DIVIETO TRASFERTE TIFOSI ROMA – La Roma non avrà il sostegno dei propri tifosi nemmeno nella trasferta di Torino, dopo quanto accaduto a Lecce. Una decisione arrivata senza lasciare neppure il tempo necessario per presentare un eventuale ricorso e che ha spinto Unione Tifosi Romanisti (UTR) e Associazione Italiana Roma Club (AIRC) a prendere posizione con un comunicato dal titolo inequivocabile: “Basta discriminazioni”. Le due associazioni contestano duramente il provvedimento, ritenendo che il divieto non sia più legato a specifiche esigenze di ordine pubblico in occasione delle partite considerate a rischio, ma sia diventato una misura generalizzata. “È del tutto evidente che questa iniqua misura non è più legata a specifici pericoli per l’ordine pubblico, in occasione di partite ‘a rischio’, ma trattasi di un provvedimento generalizzato e generico che viene strumentalmente adottato qualche giorno prima di ogni trasferta onde evitare persino il ricorso al Tar”.
Il comunicato
UTR e AIRC sottolineano inoltre come la decisione impedisca ai residenti nella città metropolitana di Roma di seguire la squadra in trasferta. Nel comunicato si legge: “Tutto ciò impedisce di fatto ai residenti nella città metropolitana di Roma di sostenere in trasferta la squadra ad oggi prima in classifica ed ha la logica di un divieto a prescindere”.
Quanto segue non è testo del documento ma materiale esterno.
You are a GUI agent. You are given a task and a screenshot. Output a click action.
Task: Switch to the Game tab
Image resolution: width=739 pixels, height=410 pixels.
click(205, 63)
La critica si estende quindi alle modalità con cui viene gestita la sicurezza nel calcio. “I vari organismi del Viminale – si legge – mostrano che il divieto di trasferta è divenuto una precisa scelta di gestione dell’ordine pubblico, non si fa più prevenzione e per fare un esempio è come se venisse deciso di chiudere al traffico un’autostrada per evitare incidenti”.
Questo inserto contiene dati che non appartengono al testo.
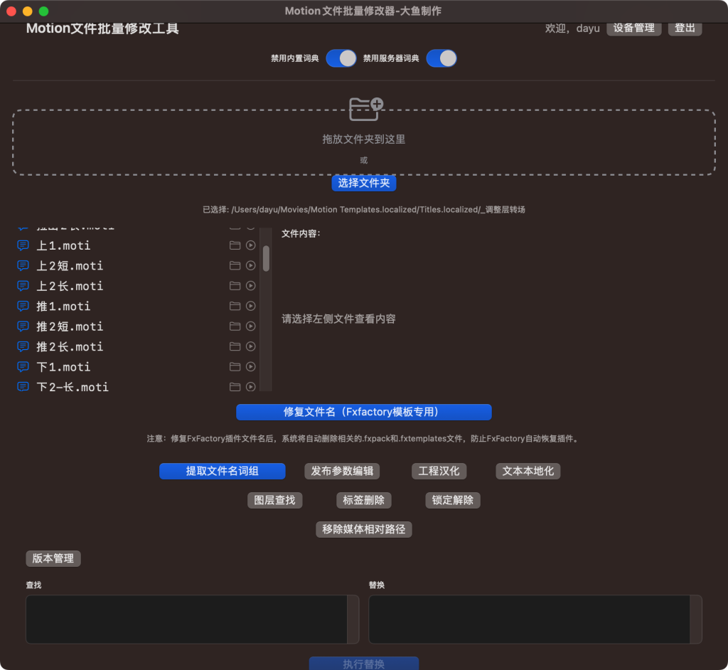Select the 下1.moti file in list
The width and height of the screenshot is (728, 670).
pyautogui.click(x=63, y=367)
Nel comunicato viene poi citata anche la UEFA, che secondo UTR e AIRC avrebbe criticato questo tipo di gestione delle trasferte e delle problematiche legate all’ordine pubblico nel calcio. Le associazioni ricordano inoltre la posizione della stessa Roma, che si sarebbe dichiarata contrariata e intenzionata a protestare contro il divieto relativo a Torino-Roma.
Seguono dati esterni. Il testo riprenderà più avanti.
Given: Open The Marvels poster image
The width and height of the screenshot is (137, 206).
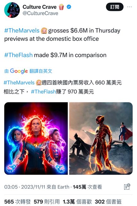Looking at the screenshot, I should tap(36, 138).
La tifoseria organizzata giallorossa ha quindi scelto di manifestare pubblicamente il proprio dissenso contro quella che considera una gestione sbagliata delle trasferte: “Questo comunicato rappresenta doverosa protesta da parte della tifoseria organizzata contro questo metodo sbagliato applicato dal Viminale al calcio”. La chiusura è netta: “BASTA DISCRIMINARCI”.